In the data below, find every line with the word "Hundred" and copy it.

● Dataset items:
BEGIN

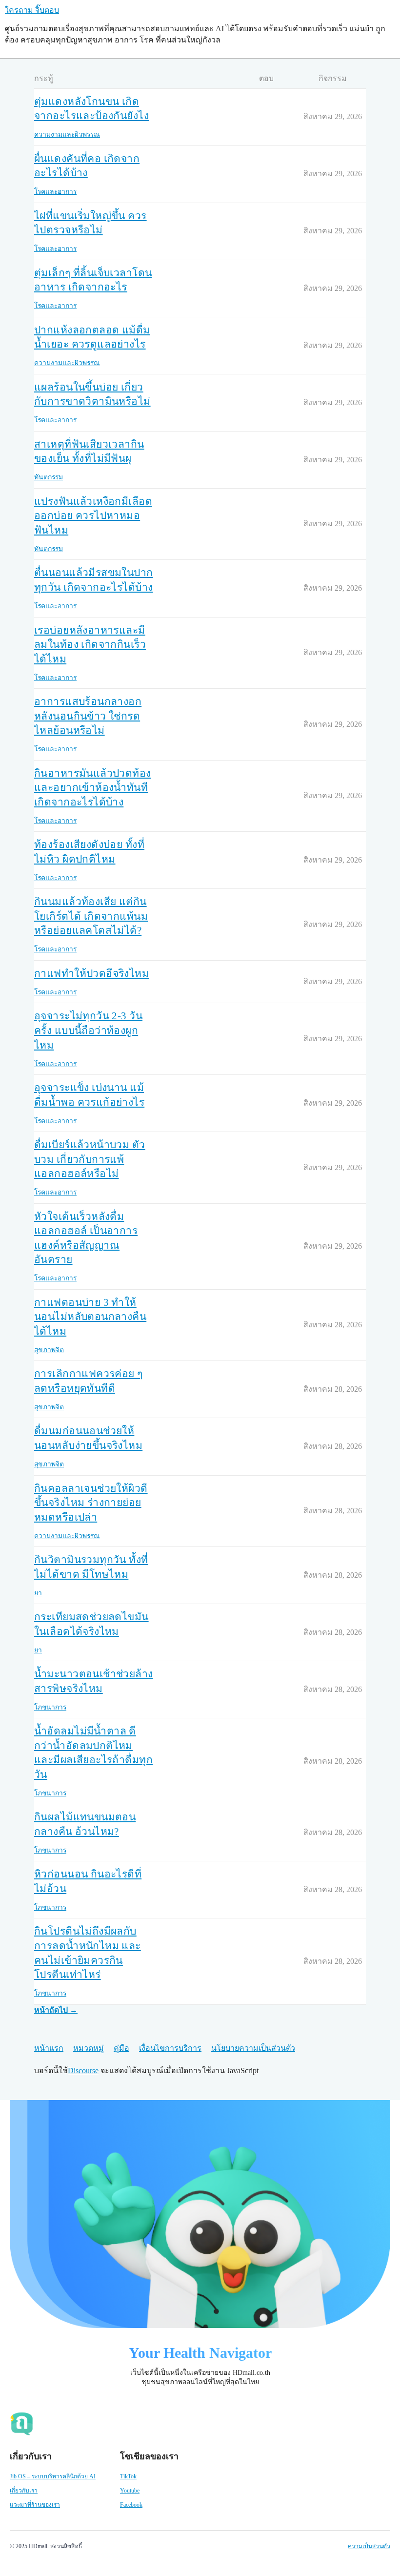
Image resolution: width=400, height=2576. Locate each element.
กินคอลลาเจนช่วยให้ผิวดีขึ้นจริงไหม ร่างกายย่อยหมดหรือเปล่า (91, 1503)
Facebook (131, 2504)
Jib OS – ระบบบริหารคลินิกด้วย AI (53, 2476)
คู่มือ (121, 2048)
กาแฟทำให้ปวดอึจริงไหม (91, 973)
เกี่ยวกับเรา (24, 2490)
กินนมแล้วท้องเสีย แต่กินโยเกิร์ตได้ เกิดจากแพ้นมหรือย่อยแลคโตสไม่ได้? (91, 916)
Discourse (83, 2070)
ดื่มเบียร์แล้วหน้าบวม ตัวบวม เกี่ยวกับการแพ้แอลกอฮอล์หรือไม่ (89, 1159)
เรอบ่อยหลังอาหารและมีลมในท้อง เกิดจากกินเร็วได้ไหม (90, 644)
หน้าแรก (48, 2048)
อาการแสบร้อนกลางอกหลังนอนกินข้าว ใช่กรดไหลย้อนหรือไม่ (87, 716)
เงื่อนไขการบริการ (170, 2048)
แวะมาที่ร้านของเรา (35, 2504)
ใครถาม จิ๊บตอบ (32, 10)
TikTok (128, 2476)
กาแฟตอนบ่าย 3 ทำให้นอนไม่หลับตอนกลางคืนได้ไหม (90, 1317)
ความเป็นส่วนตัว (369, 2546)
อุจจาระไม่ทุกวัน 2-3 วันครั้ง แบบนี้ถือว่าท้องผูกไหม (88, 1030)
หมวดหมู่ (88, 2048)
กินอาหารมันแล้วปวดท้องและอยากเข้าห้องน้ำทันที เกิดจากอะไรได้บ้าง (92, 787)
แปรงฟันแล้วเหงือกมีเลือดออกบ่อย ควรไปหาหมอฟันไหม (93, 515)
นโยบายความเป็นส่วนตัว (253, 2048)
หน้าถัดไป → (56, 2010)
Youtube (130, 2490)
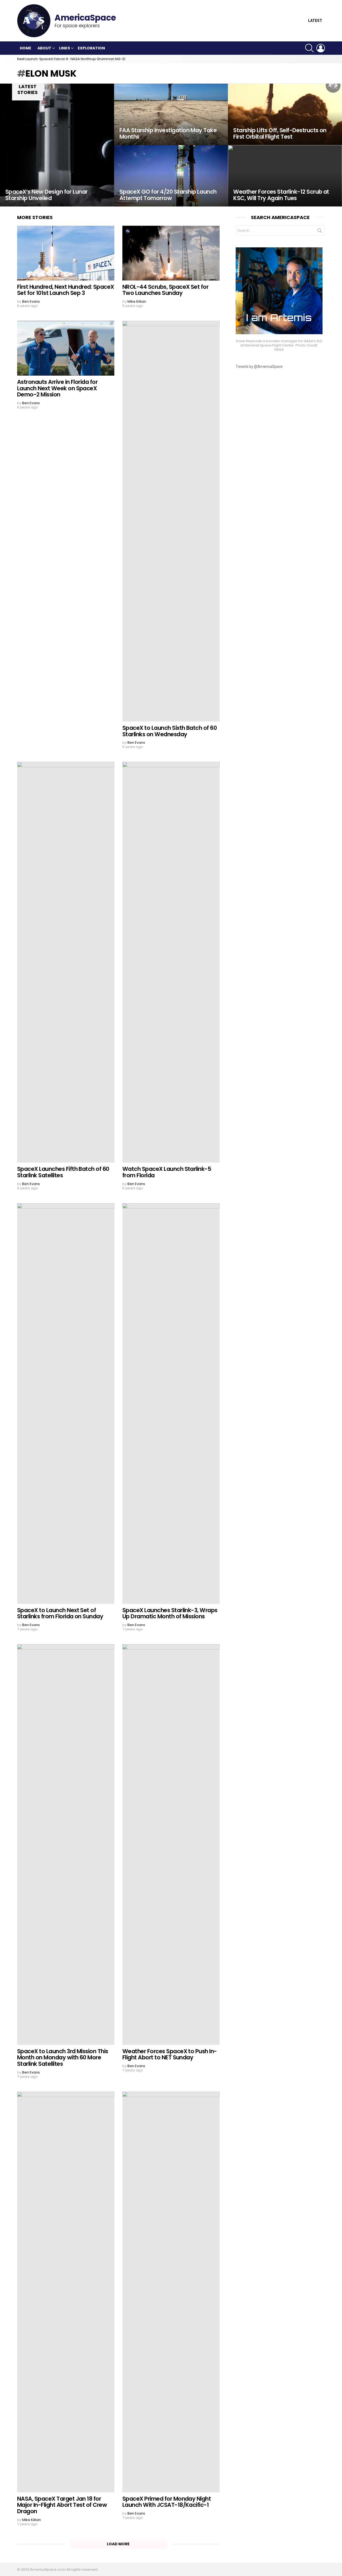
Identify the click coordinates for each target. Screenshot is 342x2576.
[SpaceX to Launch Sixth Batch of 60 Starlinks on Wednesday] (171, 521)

END
BEGIN

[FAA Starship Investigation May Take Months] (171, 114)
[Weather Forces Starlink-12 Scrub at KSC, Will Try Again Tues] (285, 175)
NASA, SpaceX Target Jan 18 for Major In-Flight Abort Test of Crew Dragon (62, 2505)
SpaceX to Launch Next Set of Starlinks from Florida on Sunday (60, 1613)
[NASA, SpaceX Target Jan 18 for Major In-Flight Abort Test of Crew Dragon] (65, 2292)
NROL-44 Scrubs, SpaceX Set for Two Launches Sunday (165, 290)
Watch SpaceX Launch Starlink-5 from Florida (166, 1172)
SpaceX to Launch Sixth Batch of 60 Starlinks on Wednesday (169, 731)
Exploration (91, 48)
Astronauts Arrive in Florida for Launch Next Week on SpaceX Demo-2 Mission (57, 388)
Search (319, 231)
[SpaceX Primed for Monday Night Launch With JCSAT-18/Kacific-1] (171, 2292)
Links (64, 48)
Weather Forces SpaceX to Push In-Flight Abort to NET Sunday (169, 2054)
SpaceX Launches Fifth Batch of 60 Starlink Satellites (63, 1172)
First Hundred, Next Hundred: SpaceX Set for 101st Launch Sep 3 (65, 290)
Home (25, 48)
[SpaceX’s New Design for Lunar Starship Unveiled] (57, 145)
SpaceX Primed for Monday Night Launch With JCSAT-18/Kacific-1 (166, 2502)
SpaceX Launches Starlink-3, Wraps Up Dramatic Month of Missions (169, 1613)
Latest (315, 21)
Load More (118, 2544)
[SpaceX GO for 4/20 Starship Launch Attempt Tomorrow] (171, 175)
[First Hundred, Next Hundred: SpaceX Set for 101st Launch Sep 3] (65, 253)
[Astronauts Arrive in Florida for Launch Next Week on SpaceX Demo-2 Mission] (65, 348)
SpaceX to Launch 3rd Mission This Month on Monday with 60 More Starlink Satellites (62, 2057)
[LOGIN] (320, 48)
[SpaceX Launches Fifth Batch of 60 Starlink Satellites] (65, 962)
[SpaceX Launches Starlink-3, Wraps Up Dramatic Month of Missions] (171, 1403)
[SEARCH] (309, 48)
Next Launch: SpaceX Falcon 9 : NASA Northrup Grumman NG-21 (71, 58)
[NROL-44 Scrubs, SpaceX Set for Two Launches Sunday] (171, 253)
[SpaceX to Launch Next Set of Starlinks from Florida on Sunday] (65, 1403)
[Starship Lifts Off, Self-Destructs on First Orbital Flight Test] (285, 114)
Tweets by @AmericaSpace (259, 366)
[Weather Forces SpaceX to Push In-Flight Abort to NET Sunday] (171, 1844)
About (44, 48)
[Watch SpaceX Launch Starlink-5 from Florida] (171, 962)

END

● ANSWER FOR THIS EXERCISE:
First Hundred, Next Hundred: SpaceX Set for 101st Launch Sep 3 (65, 290)
[First Hundred, Next Hundred: SpaceX Set for 101st Launch Sep 3] (65, 253)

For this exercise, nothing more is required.